Editar

Compartilhar via


Collect text file from virtual machine with Azure Monitor

Many applications and services on a virtual machine will log information to text files instead of standard logging services such as Windows Event log or Syslog. Collect custom text logs from virtual machines can be collected using a data collection rule (DCR) with a Custom Text Logs data source.

Details for the creation of the DCR are provided in Collect data from VM client with Azure Monitor. This article provides additional details for the Custom Text Logs data source type.

Note

To work with the DCR definition directly or to deploy with other methods such as ARM templates, see Data collection rule (DCR) samples in Azure Monitor.

Prerequisites

In addition to the prerequisites listed in Collect data from virtual machine client with Azure Monitor, you need a custom table in a Log Analytics workspace to receive the data. See Log Analytics workspace table for details about the requirements of this table.

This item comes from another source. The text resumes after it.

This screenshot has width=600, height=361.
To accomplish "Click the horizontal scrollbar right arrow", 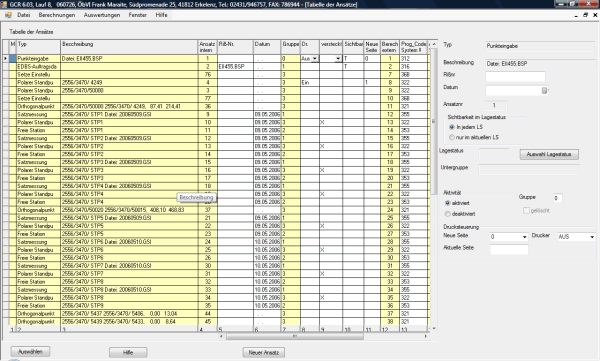I will (426, 336).
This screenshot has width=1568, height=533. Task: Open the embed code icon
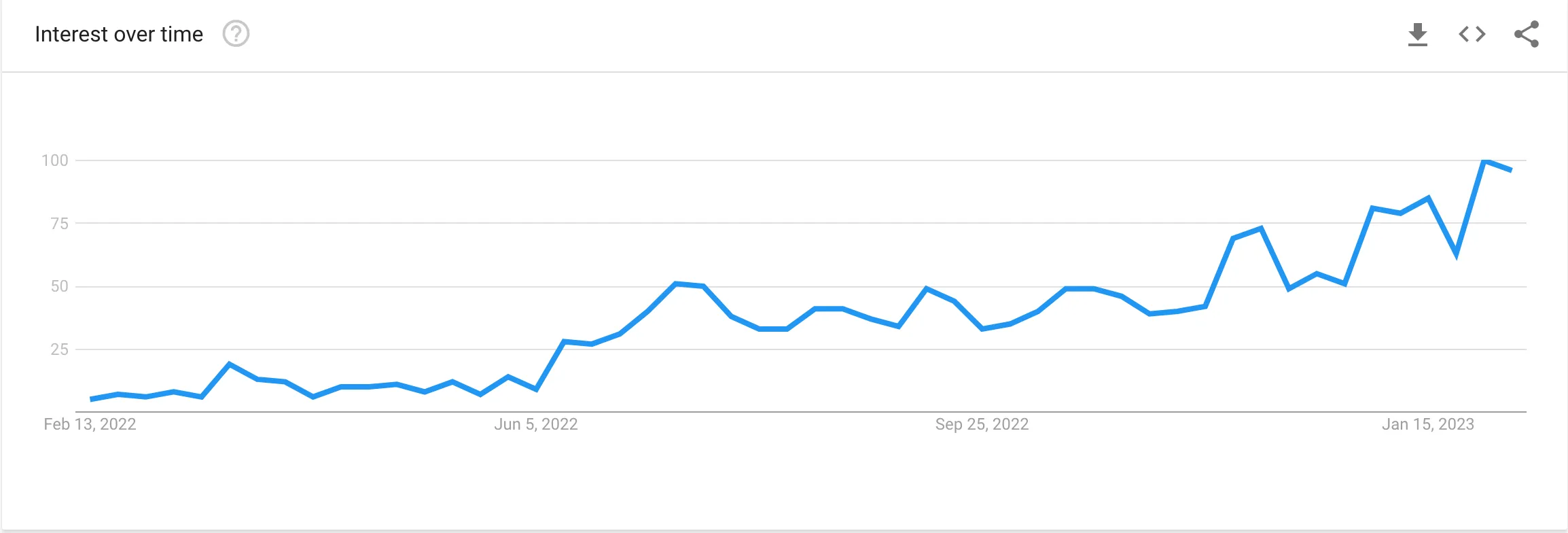[1472, 34]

Configure custom text file data source

Create the DCR using the process in Collect data from virtual machine client with Azure Monitor. On the Collect and deliver tab of the DCR, select Custom Text Logs from the Data source type dropdown.

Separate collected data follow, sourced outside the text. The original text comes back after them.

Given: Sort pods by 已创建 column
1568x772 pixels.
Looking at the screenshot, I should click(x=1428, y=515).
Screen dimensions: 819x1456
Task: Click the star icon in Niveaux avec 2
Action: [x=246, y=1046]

Screenshot that shows configuration of text file collection.

The options available in the Custom Text Logs configuration are described in the following table.

Setting Description
File pattern Identifies the location and name of log files on the local disk. Use a wildcard for filenames that vary, for example when a new file is created each day with a new name. You can enter multiple file patterns separated by commas.

Examples:
- C:\Logs\MyLog.txt
- C:\Logs\MyLog*.txt
- C:\App01\AppLog.txt, C:\App02\AppLog.txt
- /var/mylog.log
- /var/mylog*.log
Table name Name of the destination table in your Log Analytics Workspace. This table must already exist.
Record delimiter Indicates the delimiter between log entries. TimeStamp is the only current allowed value. This looks for a date in the format specified in timeFormat to identify the start of a new record. If no date in the specified format is found then end of line is used. See Time formats for more details.
Timestamp Format The time format used in the log file as described in Time formats below.
Transform Ingestion-time transformation to filter records or to format the incoming data for the destination table. Use source to leave the incoming data unchanged and sent to the RawData column. See Delimited log files for an example of using a transformation.

Add destinations

Custom text logs can only be sent to a Log Analytics workspace where it's stored in the custom table that you create. Add a destination of type Azure Monitor Logs and select a Log Analytics workspace.

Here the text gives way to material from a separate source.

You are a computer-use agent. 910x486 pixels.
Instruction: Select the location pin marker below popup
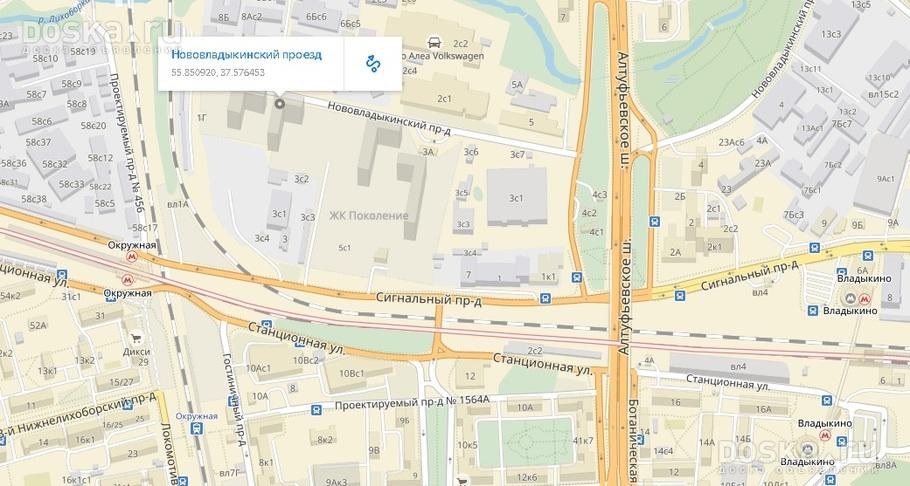[x=280, y=104]
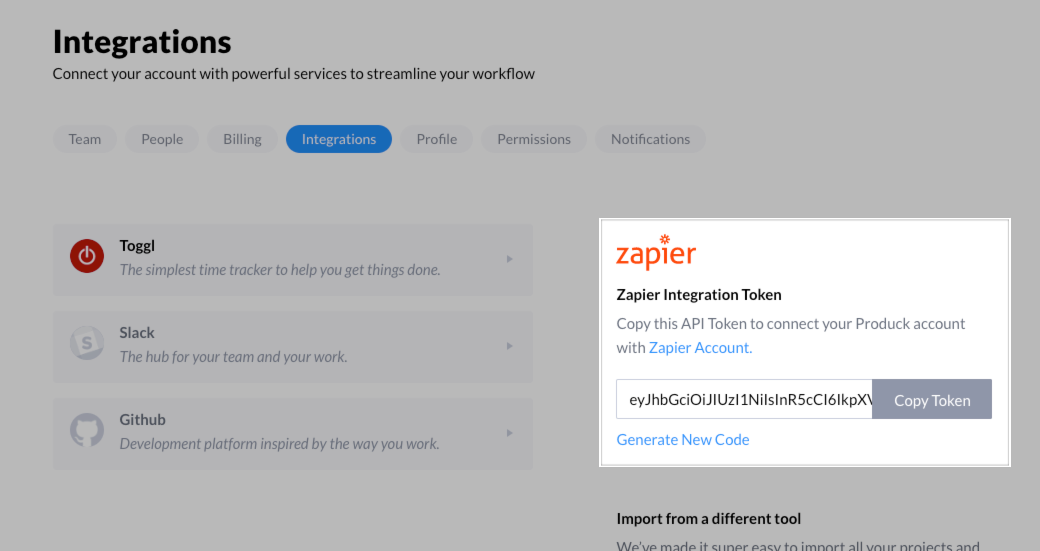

Screenshot that shows configuration of an Azure Monitor Logs destination in a data collection rule.

Time formats

The following table describes the time formats that are supported in the timeFormat setting of the DCR. If a time with the specified format is included in the log entry, it will be used to identify a new log entry. If no date in the specified format is found, then end of line is used as the delimiter. See Multiline log files for further description on how this setting is used.

Time format Example
ISO 8601 2024-10-29T18:28:34Z
yyyy-MM-ddTHH:mm:ssk 2024-10-29T18:28:34Z
2024-10-29T18:28:34+01:11
YYYY-MM-DD HH:MM:SS 2024-10-29 18:28:34
M/D/YYYY HH:MM:SS AM/PM 10/29/2024 06:28:34 PM
Mon DD, YYYY HH:MM:SS October 29, 2024 18:28:34
yyMMdd HH:mm:ss 241029 18:28:34
ddMMyy HH:mm:ss 291024 18:28:34
MMM d HH:mm:ss Oct 29 18:28:34
dd/MMM/yyyy:HH:mm:ss zzz 14/Oct/2024:18:28:34 -00

Text file requirements and best practices

The file that Azure Monitor collects must meet the following requirements:

  • The file must be stored on the local drive of the agent machine in the directory that is being monitored.
  • The file must use ASCII or UTF-8 encoding. Other formats such as UTF-16 aren't supported.
  • New records should be appended to the end of the file and not overwrite old records. Overwriting will cause data loss.

Following is a sample of a typical custom text file that can be collected by Azure Monitor. While each line does start with a date, this isn't required since end of line will be used to identify each entry if no date is found.

2024-06-21 19:17:34,1423,Error,Sales,Unable to connect to pricing service.
2024-06-21 19:18:23,1420,Information,Sales,Pricing service connection established.
2024-06-21 21:45:13,2011,Warning,Procurement,Module failed and was restarted.
2024-06-21 23:53:31,4100,Information,Data,Nightly backup complete.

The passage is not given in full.